The New York Mets have the second-highest payroll in baseball. They also have a 40-57 record at the halfway point of the 2026 season, which is the fourth-worst mark in the majors. That combination is not supposed to happen. And according to longtime MLB insider Jon Heyman, there is no polite way to describe it.

“It’s a disaster. … They need to sell, obviously. They are terrible,” Heyman said on The Show with Joel Sherman. “I did have them winning the division. That’s not too good. They’re a very bad team.”

Heyman went a step further and graded the front office, specifically president of baseball operations David Stearns. “Stearns gets an F for this year.
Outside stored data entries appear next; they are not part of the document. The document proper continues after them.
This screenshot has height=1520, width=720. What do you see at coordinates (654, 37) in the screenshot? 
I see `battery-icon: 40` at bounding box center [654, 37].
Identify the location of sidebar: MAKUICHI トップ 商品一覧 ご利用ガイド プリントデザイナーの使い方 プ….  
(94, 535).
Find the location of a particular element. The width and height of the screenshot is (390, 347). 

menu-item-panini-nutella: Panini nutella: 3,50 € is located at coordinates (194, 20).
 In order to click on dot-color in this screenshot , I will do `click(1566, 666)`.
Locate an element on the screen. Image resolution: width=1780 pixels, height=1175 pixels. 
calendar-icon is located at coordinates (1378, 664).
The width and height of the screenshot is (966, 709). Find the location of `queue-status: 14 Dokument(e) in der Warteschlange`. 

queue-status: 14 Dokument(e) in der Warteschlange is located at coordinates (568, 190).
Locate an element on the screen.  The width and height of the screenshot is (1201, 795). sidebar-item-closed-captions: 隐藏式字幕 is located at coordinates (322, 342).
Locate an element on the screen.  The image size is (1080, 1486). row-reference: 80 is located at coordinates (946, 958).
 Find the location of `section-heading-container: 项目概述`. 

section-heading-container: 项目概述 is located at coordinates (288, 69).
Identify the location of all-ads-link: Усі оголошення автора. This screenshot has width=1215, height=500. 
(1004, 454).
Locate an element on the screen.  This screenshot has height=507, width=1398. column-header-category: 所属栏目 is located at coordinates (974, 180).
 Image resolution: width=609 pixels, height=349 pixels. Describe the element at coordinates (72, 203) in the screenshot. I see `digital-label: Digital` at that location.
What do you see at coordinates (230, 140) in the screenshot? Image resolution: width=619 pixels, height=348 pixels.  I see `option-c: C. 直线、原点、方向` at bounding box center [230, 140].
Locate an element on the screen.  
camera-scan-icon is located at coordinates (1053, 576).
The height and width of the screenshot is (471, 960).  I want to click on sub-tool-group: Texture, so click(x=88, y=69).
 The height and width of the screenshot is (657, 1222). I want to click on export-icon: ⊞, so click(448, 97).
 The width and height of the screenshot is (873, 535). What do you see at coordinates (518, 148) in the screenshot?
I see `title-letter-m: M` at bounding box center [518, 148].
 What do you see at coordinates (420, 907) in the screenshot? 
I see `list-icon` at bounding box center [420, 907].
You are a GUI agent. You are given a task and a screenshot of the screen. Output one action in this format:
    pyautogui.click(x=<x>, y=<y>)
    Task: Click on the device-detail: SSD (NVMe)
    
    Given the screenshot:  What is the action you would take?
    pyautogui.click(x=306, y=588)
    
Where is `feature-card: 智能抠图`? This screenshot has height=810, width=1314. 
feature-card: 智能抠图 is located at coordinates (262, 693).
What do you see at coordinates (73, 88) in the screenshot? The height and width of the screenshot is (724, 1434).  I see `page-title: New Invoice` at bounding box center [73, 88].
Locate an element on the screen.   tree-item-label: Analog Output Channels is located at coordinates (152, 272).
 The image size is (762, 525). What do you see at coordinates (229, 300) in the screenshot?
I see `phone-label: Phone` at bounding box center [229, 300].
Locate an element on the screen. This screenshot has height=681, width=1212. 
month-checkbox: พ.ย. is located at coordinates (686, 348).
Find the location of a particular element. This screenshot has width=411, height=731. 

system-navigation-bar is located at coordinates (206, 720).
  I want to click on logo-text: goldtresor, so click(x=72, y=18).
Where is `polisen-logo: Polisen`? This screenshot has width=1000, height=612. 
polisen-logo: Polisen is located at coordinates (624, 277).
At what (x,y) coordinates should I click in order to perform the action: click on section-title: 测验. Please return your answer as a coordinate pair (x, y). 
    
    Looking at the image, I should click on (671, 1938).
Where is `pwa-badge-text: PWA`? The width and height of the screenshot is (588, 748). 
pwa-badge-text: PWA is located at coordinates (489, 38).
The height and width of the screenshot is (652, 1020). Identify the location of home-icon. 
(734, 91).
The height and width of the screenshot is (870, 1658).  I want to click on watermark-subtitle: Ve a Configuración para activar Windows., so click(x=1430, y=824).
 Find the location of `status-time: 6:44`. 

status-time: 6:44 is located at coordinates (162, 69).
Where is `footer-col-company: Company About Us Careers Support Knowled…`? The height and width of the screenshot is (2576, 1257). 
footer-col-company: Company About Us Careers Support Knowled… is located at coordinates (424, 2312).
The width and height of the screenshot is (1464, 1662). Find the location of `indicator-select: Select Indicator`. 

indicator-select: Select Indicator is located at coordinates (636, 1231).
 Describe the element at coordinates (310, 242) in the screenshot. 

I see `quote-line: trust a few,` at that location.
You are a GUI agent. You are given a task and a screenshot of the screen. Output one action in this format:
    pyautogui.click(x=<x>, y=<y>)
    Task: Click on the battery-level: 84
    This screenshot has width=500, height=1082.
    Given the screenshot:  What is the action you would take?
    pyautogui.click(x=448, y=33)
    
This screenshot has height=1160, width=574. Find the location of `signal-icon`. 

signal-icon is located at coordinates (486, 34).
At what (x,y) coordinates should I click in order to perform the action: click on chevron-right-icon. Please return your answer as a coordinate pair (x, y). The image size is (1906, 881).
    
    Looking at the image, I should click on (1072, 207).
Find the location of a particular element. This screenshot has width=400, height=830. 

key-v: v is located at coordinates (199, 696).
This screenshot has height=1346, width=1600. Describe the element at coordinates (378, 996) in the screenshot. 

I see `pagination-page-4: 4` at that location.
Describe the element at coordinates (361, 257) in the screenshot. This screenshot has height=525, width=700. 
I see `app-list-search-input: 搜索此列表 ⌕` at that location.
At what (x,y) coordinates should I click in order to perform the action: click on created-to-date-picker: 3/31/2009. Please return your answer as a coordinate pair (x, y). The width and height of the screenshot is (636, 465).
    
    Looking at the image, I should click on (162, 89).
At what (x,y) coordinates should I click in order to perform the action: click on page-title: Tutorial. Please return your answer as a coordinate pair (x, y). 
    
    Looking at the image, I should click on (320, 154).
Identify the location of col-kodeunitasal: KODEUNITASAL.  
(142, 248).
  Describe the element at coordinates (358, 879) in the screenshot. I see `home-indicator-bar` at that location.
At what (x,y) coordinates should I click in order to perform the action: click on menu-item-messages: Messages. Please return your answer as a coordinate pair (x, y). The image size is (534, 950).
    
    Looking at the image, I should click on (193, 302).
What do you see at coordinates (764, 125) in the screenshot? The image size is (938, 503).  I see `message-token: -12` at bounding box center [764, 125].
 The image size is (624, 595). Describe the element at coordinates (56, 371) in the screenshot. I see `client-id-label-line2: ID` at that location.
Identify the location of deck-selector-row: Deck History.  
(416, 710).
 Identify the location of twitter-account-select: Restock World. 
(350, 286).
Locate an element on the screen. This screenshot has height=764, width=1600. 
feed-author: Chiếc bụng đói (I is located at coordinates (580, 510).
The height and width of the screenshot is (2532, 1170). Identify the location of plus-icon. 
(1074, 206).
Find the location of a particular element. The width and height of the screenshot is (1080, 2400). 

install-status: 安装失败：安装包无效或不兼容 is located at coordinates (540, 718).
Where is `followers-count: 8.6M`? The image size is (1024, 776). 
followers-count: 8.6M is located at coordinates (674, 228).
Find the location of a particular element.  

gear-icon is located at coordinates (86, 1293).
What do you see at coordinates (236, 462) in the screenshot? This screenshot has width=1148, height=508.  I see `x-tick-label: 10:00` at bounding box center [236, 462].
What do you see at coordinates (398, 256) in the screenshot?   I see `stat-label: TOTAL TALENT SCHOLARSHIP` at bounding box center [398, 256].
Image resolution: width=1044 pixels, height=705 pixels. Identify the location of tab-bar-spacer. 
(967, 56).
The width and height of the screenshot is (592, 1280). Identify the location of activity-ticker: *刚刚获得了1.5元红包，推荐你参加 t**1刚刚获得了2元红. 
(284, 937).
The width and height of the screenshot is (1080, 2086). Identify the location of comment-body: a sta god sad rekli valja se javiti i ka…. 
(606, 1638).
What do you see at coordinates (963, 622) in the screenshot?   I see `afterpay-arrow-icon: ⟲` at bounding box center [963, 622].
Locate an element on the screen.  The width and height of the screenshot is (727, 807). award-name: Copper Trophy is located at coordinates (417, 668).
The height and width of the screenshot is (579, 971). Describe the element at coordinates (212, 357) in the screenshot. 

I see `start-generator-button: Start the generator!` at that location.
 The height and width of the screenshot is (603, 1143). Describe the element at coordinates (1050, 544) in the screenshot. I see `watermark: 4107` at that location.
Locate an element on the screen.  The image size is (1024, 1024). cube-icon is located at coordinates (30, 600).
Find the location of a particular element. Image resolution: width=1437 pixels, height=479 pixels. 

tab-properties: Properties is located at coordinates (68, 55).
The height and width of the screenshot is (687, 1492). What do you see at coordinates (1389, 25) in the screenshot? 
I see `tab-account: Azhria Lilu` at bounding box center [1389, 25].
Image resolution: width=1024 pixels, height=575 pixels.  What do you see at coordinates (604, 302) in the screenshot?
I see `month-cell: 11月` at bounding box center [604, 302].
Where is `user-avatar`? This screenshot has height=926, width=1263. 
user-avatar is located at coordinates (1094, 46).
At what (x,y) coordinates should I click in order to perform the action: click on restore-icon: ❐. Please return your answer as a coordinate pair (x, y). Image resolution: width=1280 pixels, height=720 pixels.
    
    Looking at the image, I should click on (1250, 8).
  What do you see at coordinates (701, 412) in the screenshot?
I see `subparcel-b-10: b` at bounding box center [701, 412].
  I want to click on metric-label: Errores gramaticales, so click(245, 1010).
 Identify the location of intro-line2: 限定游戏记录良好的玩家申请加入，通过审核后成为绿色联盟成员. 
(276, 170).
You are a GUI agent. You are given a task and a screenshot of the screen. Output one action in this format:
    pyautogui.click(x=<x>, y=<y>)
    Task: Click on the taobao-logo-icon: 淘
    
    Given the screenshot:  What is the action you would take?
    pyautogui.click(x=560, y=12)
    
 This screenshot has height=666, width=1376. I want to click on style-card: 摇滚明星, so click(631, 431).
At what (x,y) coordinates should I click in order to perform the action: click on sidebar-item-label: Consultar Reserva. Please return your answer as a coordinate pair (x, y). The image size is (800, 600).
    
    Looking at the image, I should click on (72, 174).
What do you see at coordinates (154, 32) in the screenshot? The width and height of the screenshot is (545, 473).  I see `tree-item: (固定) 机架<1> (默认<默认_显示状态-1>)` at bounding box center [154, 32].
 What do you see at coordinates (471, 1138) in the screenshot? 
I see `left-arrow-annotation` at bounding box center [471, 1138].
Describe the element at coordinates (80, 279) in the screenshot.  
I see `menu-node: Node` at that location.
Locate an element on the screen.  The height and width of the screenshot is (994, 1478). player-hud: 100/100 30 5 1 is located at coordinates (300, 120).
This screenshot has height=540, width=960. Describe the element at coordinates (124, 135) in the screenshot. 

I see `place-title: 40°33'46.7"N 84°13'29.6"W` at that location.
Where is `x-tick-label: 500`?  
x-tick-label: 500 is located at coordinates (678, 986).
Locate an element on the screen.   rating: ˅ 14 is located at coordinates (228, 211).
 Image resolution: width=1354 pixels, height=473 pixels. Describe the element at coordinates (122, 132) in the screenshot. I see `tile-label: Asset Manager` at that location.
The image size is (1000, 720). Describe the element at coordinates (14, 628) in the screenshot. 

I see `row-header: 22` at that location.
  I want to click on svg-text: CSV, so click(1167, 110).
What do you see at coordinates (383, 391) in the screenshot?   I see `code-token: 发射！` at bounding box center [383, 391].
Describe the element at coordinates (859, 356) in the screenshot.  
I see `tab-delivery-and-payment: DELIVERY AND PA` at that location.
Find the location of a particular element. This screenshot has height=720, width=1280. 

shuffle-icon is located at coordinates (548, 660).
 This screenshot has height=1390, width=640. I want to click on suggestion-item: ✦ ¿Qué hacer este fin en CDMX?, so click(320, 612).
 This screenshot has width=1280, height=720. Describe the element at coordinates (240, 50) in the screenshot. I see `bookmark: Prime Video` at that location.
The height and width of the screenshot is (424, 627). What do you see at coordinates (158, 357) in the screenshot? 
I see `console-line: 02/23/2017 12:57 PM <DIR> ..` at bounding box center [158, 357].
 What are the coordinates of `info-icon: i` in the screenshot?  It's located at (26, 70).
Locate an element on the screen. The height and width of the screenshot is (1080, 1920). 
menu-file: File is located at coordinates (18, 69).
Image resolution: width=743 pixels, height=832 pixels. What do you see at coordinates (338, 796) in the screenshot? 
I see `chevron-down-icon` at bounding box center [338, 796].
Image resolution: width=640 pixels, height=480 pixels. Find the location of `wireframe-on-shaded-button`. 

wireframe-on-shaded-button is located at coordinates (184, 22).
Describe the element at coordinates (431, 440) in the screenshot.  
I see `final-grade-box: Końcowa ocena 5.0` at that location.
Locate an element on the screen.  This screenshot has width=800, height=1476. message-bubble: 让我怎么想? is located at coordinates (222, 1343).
He’s going to need an A+ to turn this around.”

That is harsh. But it is also hard to argue with the math.

Coming off a 2025 season where the Mets collapsed late and missed the postseason, the front office tried to retool. They lost Pete Alonso to the Baltimore Orioles. They lost Edwin Diaz to the Los Angeles Dodgers. In response, they signed shortstop Bo Bichette after he posted an excellent season with the World Series runner-up Toronto Blue Jays. They brought in Marcus Semien to shore up the infield defense. They signed former Yankee Devin Williams on a reasonable deal to replace Diaz at the back of the bullpen.

On paper, it made sense. On the field, it has been a nightmare.

Injuries have wrecked any chance this team had. Francisco Lindor has missed significant time. Semien, Luis Robert Jr., and Mark Vientos are all currently on the injured list. Clay Holmes suffered a freak injury. Bichette has underperformed badly and recently missed a game with a lower-body issue.

The result is a team that never found a rhythm and now looks destined for a sell-off at the trade deadline. The question is not whether the Mets will be sellers. The question is how aggressively they tear it down and whether Stearns can restock a farm system that has been drained by years of win-now moves.

Heyman seems skeptical that a quick fix is possible. “They need to sell, obviously,” he said. For a franchise that has spent at or near the top of the payroll ledger for years, hearing that word attached to a mid-July team is about as damning as it gets.